Introduction

Welcome to this interactive book on Statistical Natural Language Processing (NLP). NLP is a field that lies in the intersection of Computer Science, Artificial Intelligence (AI) and Linguistics with the goal to enable computers to solve tasks that require natural language understanding and/or generation. Such tasks are omnipresent in most of our day-to-day life: think of Machine Translation, Automatic Question Answering or even basic Search. All these tasks require the computer to process language in one way or another. But even if you ignore these practical applications, many people consider language to be at the heart of human intelligence, and this makes NLP (and it's more linguistically motivated cousin, Computional Linguistics), important for its role in AI alone.

Statistical NLP

NLP is a vast field with beginnings dating back to TODO, and it of course is difficult to give a full account of every aspect of NLP. Hence, this book focusses on a sub-field of NLP termed Statistical NLP (SNLP). In SNLP computers aren't directly programmed to process language; instead, they learn how language should be processed based on the statistics of a corpus of natural language. For example, a statistical machine translation system's behaviour is affected by the statistics of a parallel corpus where each document in one language is paired with its translation in another. This approach has been dominating NLP research for almost two decades now, and has seen widespread in industry too. Notice that while Statistics and Machine Learning are, in general, quite different fields, for the purposes of this book we will mostly identify Statistical NLP with Machine Learning-based NLP.

Structure of this Book

We think that to understand and apply SNLP in practice one needs knowledge of the following:

  • Tasks (e.g. Machine Translation, Syntactic Parsing)
  • Methods (e.g. Discriminative Training, Linear Chain models)
  • Implementations (e.g. NLP data structures, efficient dynamic programming, Working with Scala?)

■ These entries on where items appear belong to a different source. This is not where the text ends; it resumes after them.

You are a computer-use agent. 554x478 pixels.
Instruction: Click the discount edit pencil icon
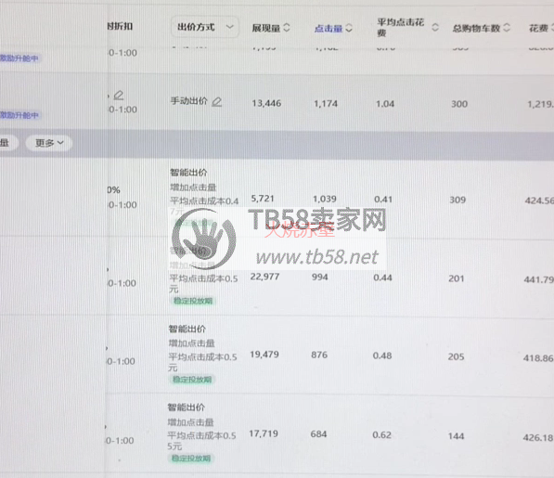[x=119, y=95]
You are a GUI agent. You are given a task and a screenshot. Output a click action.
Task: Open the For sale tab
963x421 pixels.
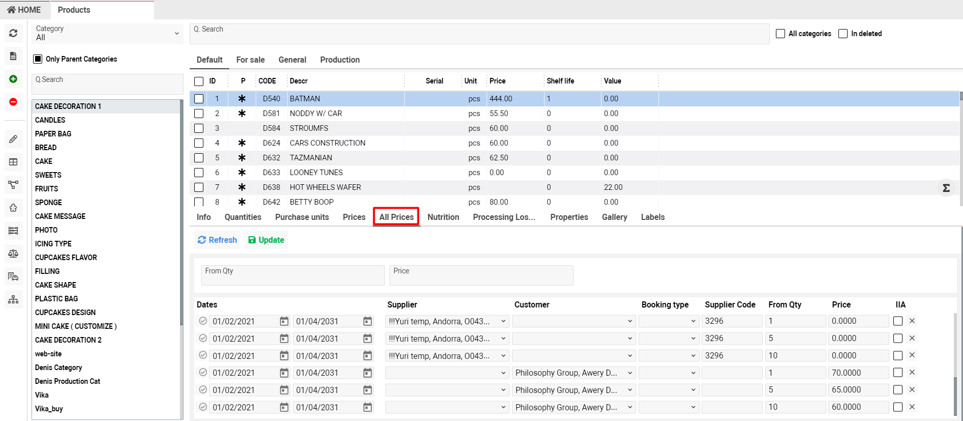(250, 60)
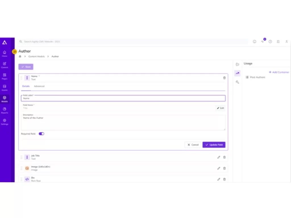This screenshot has height=218, width=291.
Task: Click the Update Field button
Action: (x=214, y=145)
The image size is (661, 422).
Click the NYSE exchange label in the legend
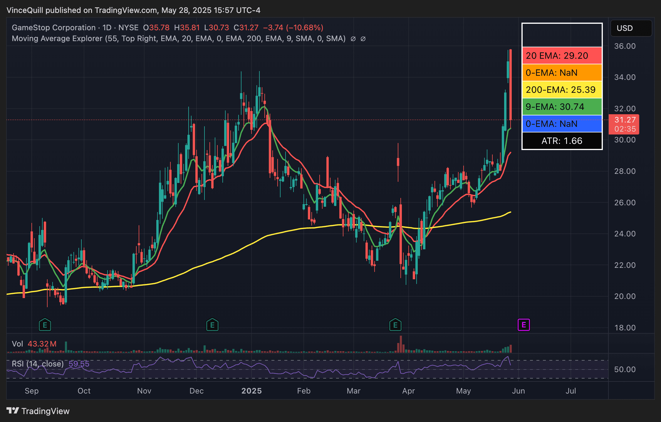(129, 27)
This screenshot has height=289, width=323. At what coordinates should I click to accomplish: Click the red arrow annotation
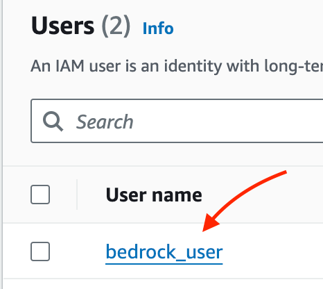point(245,201)
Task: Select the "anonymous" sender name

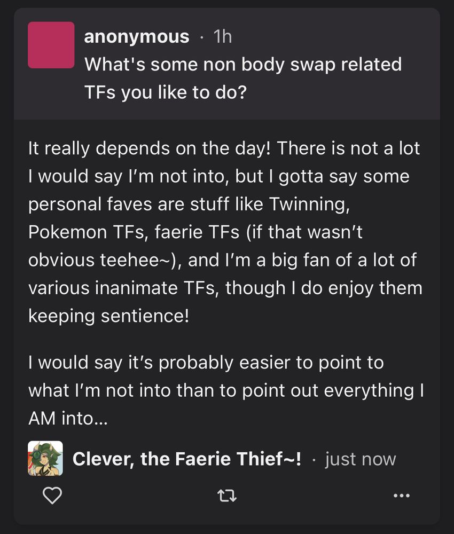Action: pyautogui.click(x=136, y=36)
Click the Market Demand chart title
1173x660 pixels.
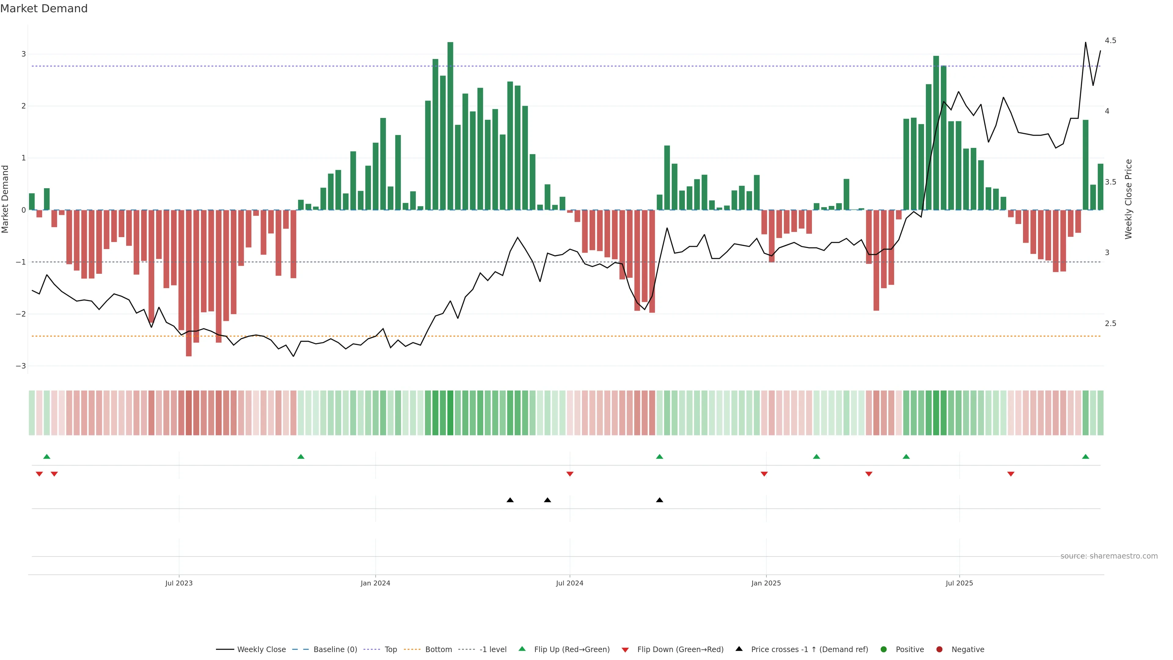click(44, 9)
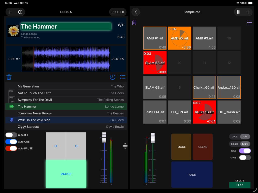This screenshot has height=193, width=258.
Task: Trigger the FADE button
Action: click(x=192, y=174)
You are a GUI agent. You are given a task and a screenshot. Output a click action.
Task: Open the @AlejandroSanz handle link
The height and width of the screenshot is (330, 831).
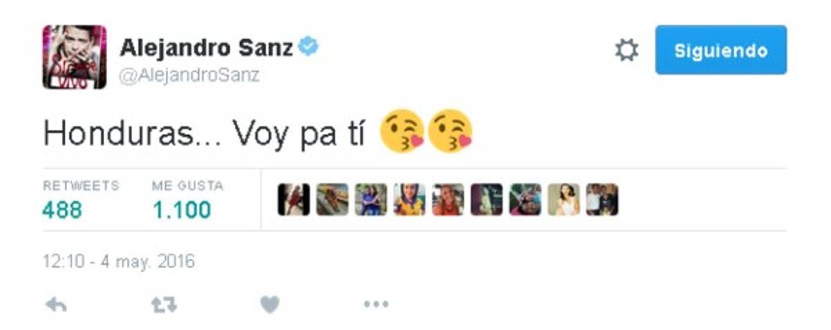click(190, 76)
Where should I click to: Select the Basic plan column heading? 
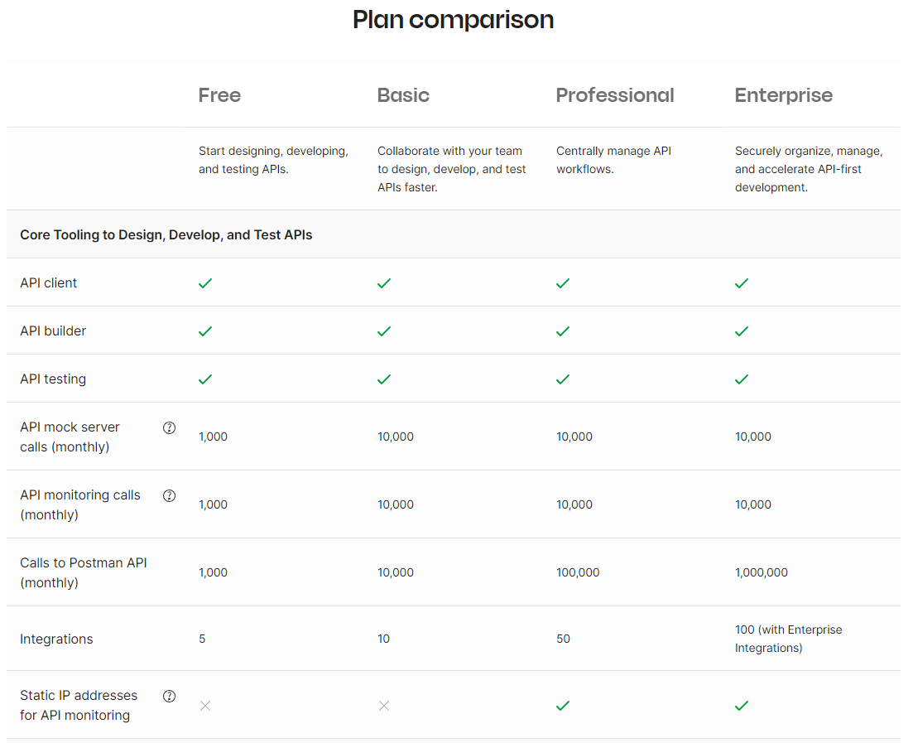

The book is hence organized along these three dimensions. For each dimension we provide a series of chapters that be understood in isolation as much as possible. You can read the book linearly by following the Task axis. Each task chapter will feature links to methods useful for the tasks, and implementation details that apply in the given context.

Interaction

The best way to learn language processing with computers is to process language with computers, and hence this book features interactive code blocks that we use to show NLP in practice, and that you can use to test and investigate methods and language. We use the scala language throughout this book because of its concise syntax and type safety.

If you have programmed before, odds are you have used processed language in one way or another. For example, you have probably accessed substrings before.